What needs to be done
Every record needs to be restated word for word.
<<<<
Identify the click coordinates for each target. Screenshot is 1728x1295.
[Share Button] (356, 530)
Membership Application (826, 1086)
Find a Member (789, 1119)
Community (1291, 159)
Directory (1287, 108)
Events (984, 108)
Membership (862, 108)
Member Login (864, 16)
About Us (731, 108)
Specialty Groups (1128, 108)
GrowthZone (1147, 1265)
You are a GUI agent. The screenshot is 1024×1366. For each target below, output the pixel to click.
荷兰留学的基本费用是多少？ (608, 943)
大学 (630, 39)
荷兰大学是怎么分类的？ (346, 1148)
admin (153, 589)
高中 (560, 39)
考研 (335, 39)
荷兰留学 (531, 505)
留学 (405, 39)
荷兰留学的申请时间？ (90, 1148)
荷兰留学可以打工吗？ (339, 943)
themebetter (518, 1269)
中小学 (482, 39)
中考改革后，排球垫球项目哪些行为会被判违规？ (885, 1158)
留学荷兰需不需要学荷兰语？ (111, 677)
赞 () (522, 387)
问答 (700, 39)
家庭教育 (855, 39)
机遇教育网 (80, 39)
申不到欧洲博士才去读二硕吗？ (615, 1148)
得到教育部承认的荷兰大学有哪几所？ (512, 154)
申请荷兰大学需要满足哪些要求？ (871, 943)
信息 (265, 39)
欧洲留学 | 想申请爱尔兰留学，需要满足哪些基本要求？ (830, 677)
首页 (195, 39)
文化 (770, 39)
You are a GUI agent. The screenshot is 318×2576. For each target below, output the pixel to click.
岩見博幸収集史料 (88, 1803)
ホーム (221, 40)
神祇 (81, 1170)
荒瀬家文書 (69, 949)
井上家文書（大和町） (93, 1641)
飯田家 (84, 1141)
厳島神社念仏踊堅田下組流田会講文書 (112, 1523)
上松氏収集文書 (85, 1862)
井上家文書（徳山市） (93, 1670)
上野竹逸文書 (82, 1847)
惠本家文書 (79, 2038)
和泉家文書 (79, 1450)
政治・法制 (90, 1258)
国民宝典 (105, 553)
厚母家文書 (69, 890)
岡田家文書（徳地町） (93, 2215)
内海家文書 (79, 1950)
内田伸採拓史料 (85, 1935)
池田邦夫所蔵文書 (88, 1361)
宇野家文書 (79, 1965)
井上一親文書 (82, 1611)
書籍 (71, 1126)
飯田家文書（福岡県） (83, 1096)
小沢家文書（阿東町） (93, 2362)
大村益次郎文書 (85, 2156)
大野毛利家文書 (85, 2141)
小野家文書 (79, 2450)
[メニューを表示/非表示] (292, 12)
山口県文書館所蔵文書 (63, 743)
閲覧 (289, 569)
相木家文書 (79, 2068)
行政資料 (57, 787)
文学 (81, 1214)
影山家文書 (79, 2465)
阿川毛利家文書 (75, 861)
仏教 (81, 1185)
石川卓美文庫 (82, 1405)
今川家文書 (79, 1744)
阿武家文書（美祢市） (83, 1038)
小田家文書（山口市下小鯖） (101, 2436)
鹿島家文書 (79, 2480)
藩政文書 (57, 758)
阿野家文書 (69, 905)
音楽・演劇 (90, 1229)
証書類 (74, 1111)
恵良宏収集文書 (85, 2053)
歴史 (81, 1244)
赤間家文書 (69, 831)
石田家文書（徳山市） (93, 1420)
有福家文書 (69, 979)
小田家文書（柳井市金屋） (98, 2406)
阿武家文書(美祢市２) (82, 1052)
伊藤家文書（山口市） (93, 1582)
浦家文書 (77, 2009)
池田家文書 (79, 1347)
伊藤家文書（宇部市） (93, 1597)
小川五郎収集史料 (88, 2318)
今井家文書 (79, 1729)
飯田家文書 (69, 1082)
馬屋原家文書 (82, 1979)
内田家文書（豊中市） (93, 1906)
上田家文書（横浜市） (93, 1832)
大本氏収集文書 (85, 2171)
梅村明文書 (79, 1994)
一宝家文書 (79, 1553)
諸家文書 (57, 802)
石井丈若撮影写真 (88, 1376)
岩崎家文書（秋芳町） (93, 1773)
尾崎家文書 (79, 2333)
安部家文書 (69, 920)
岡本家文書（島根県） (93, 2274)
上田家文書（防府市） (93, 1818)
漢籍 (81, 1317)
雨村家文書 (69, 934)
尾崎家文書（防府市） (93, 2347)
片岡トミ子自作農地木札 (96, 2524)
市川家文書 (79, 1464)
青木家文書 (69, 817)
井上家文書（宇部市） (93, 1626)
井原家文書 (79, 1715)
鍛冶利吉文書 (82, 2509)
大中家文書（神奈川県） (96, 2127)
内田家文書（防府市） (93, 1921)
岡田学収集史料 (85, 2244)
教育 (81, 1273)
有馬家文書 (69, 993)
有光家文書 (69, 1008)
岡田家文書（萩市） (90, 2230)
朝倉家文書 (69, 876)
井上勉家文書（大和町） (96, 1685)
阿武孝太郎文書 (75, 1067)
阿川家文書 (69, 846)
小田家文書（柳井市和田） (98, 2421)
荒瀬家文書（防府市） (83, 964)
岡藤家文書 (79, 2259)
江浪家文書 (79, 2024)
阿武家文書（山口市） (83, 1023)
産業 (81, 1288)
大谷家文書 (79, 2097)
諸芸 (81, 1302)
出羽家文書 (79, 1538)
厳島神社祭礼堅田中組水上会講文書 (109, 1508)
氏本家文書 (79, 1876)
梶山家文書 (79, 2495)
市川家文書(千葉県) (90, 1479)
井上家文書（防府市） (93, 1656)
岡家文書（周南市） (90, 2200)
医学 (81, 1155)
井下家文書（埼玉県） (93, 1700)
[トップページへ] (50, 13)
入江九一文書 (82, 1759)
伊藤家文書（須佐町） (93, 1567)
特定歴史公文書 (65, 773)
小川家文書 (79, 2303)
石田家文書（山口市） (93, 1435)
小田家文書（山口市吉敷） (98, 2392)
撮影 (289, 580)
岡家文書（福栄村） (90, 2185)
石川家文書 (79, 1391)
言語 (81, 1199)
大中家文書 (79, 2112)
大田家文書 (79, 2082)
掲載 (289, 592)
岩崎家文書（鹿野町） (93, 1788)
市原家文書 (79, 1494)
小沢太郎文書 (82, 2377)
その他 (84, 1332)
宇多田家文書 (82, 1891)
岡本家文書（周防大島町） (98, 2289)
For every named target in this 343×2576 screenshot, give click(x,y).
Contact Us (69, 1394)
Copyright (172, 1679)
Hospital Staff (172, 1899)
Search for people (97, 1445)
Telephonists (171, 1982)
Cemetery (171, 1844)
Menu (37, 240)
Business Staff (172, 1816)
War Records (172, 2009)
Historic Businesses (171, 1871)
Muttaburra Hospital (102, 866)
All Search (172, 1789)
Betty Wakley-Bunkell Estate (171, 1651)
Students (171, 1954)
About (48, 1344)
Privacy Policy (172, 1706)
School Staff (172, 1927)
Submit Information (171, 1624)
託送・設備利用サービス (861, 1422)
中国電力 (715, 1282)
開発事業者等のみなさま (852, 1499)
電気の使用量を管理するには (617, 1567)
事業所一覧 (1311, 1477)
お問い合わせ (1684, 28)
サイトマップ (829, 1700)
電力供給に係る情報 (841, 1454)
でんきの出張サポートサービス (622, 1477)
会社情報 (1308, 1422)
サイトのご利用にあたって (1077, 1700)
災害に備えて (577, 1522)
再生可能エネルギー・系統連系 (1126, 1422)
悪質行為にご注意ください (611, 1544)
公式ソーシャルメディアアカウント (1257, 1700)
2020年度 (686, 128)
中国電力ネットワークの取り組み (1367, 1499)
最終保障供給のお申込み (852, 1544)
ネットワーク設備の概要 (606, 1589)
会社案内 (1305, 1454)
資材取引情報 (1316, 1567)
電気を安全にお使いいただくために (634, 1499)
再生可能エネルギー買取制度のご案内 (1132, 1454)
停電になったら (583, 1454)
>>>>
Task response
Identify the click coordinates for each target. Screenshot is 1728x1295.
[Share Button] (356, 530)
Membership Application (826, 1086)
Find a Member (789, 1119)
Community (1291, 159)
Directory (1287, 108)
Events (984, 108)
Membership (862, 108)
Member Login (864, 16)
About Us (731, 108)
Specialty Groups (1128, 108)
GrowthZone (1147, 1265)
You are a GUI agent. The screenshot is 1024×1366. For each target below, output the pixel to click.
荷兰留学的基本费用是多少？ (608, 943)
大学 (630, 39)
荷兰大学是怎么分类的？ (346, 1148)
admin (153, 589)
高中 (560, 39)
考研 (335, 39)
荷兰留学 (531, 505)
留学 (405, 39)
荷兰留学的申请时间？ (90, 1148)
荷兰留学可以打工吗？ (339, 943)
themebetter (518, 1269)
中小学 (482, 39)
中考改革后，排球垫球项目哪些行为会被判违规？ (885, 1158)
留学荷兰需不需要学荷兰语？ (111, 677)
赞 () (522, 387)
问答 (700, 39)
家庭教育 (855, 39)
机遇教育网 (80, 39)
申不到欧洲博士才去读二硕吗？ (615, 1148)
得到教育部承认的荷兰大学有哪几所？ (512, 154)
申请荷兰大学需要满足哪些要求？ (871, 943)
信息 (265, 39)
欧洲留学 | 想申请爱尔兰留学，需要满足哪些基本要求？ (830, 677)
首页 (195, 39)
文化 (770, 39)
You are a GUI agent. The screenshot is 318×2576. For each target below, output the pixel to click.
岩見博幸収集史料 (88, 1803)
ホーム (221, 40)
神祇 (81, 1170)
荒瀬家文書 (69, 949)
井上家文書（大和町） (93, 1641)
飯田家 (84, 1141)
厳島神社念仏踊堅田下組流田会講文書 (112, 1523)
上松氏収集文書 (85, 1862)
井上家文書（徳山市） (93, 1670)
上野竹逸文書 (82, 1847)
惠本家文書 (79, 2038)
和泉家文書 (79, 1450)
政治・法制 (90, 1258)
国民宝典 (105, 553)
厚母家文書 (69, 890)
岡田家文書（徳地町） (93, 2215)
内海家文書 (79, 1950)
内田伸採拓史料 (85, 1935)
池田邦夫所蔵文書 (88, 1361)
宇野家文書 (79, 1965)
井上一親文書 (82, 1611)
書籍 (71, 1126)
飯田家文書（福岡県） (83, 1096)
小沢家文書（阿東町） (93, 2362)
大村益次郎文書 (85, 2156)
大野毛利家文書 (85, 2141)
小野家文書 (79, 2450)
[メニューを表示/非表示] (292, 12)
山口県文書館所蔵文書 (63, 743)
閲覧 (289, 569)
相木家文書 (79, 2068)
行政資料 (57, 787)
文学 (81, 1214)
影山家文書 (79, 2465)
阿川毛利家文書 (75, 861)
仏教 (81, 1185)
石川卓美文庫 (82, 1405)
今川家文書 (79, 1744)
阿武家文書（美祢市） (83, 1038)
小田家文書（山口市下小鯖） (101, 2436)
鹿島家文書 (79, 2480)
藩政文書 (57, 758)
阿野家文書 (69, 905)
音楽・演劇 (90, 1229)
証書類 (74, 1111)
恵良宏収集文書 (85, 2053)
歴史 (81, 1244)
赤間家文書 (69, 831)
石田家文書（徳山市） (93, 1420)
有福家文書 (69, 979)
小田家文書（柳井市金屋） (98, 2406)
阿武家文書(美祢市２) (82, 1052)
伊藤家文書（山口市） (93, 1582)
浦家文書 (77, 2009)
池田家文書 (79, 1347)
伊藤家文書（宇部市） (93, 1597)
小川五郎収集史料 (88, 2318)
今井家文書 (79, 1729)
飯田家文書 (69, 1082)
馬屋原家文書 (82, 1979)
内田家文書（豊中市） (93, 1906)
上田家文書（横浜市） (93, 1832)
大本氏収集文書 (85, 2171)
梅村明文書 (79, 1994)
一宝家文書 (79, 1553)
諸家文書 (57, 802)
石井丈若撮影写真 (88, 1376)
岩崎家文書（秋芳町） (93, 1773)
尾崎家文書 (79, 2333)
安部家文書 (69, 920)
岡本家文書（島根県） (93, 2274)
上田家文書（防府市） (93, 1818)
漢籍 (81, 1317)
雨村家文書 (69, 934)
尾崎家文書（防府市） (93, 2347)
片岡トミ子自作農地木札 (96, 2524)
市川家文書 (79, 1464)
青木家文書 (69, 817)
井上家文書（宇部市） (93, 1626)
井原家文書 (79, 1715)
鍛冶利吉文書 (82, 2509)
大中家文書（神奈川県） (96, 2127)
内田家文書（防府市） (93, 1921)
岡田学収集史料 (85, 2244)
教育 (81, 1273)
有馬家文書 (69, 993)
有光家文書 (69, 1008)
岡田家文書（萩市） (90, 2230)
朝倉家文書 (69, 876)
井上勉家文書（大和町） (96, 1685)
阿武孝太郎文書 (75, 1067)
阿川家文書 (69, 846)
小田家文書（柳井市和田） (98, 2421)
荒瀬家文書（防府市） (83, 964)
岡藤家文書 (79, 2259)
江浪家文書 (79, 2024)
阿武家文書（山口市） (83, 1023)
産業 (81, 1288)
大谷家文書 (79, 2097)
諸芸 (81, 1302)
出羽家文書 (79, 1538)
厳島神社祭礼堅田中組水上会講文書 (109, 1508)
氏本家文書 (79, 1876)
梶山家文書 (79, 2495)
市川家文書(千葉県) (90, 1479)
井上家文書（防府市） (93, 1656)
岡家文書（周南市） (90, 2200)
医学 (81, 1155)
井下家文書（埼玉県） (93, 1700)
[トップページへ] (50, 13)
入江九一文書 (82, 1759)
伊藤家文書（須佐町） (93, 1567)
特定歴史公文書 (65, 773)
小川家文書 (79, 2303)
石田家文書（山口市） (93, 1435)
小田家文書（山口市吉敷） (98, 2392)
撮影 (289, 580)
岡家文書（福栄村） (90, 2185)
石川家文書 (79, 1391)
言語 (81, 1199)
大中家文書 (79, 2112)
大田家文書 (79, 2082)
掲載 (289, 592)
岩崎家文書（鹿野町） (93, 1788)
市原家文書 (79, 1494)
小沢太郎文書 (82, 2377)
その他 (84, 1332)
宇多田家文書 (82, 1891)
岡本家文書（周防大島町） (98, 2289)
For every named target in this 343×2576 screenshot, give click(x,y).
Contact Us (69, 1394)
Copyright (172, 1679)
Hospital Staff (172, 1899)
Search for people (97, 1445)
Telephonists (171, 1982)
Cemetery (171, 1844)
Menu (37, 240)
Business Staff (172, 1816)
War Records (172, 2009)
Historic Businesses (171, 1871)
Muttaburra Hospital (102, 866)
All Search (172, 1789)
Betty Wakley-Bunkell Estate (171, 1651)
Students (171, 1954)
About (48, 1344)
Privacy Policy (172, 1706)
School Staff (172, 1927)
Submit Information (171, 1624)
託送・設備利用サービス (861, 1422)
中国電力 (715, 1282)
開発事業者等のみなさま (852, 1499)
電気の使用量を管理するには (617, 1567)
事業所一覧 (1311, 1477)
お問い合わせ (1684, 28)
サイトマップ (829, 1700)
電力供給に係る情報 (841, 1454)
でんきの出張サポートサービス (622, 1477)
会社情報 (1308, 1422)
サイトのご利用にあたって (1077, 1700)
災害に備えて (577, 1522)
再生可能エネルギー・系統連系 (1126, 1422)
悪質行為にご注意ください (611, 1544)
公式ソーシャルメディアアカウント (1257, 1700)
2020年度 (686, 128)
中国電力ネットワークの取り組み (1367, 1499)
最終保障供給のお申込み (852, 1544)
ネットワーク設備の概要 (606, 1589)
会社案内 (1305, 1454)
資材取引情報 (1316, 1567)
電気を安全にお使いいただくために (634, 1499)
再生可能エネルギー買取制度のご案内 (1132, 1454)
停電になったら (583, 1454)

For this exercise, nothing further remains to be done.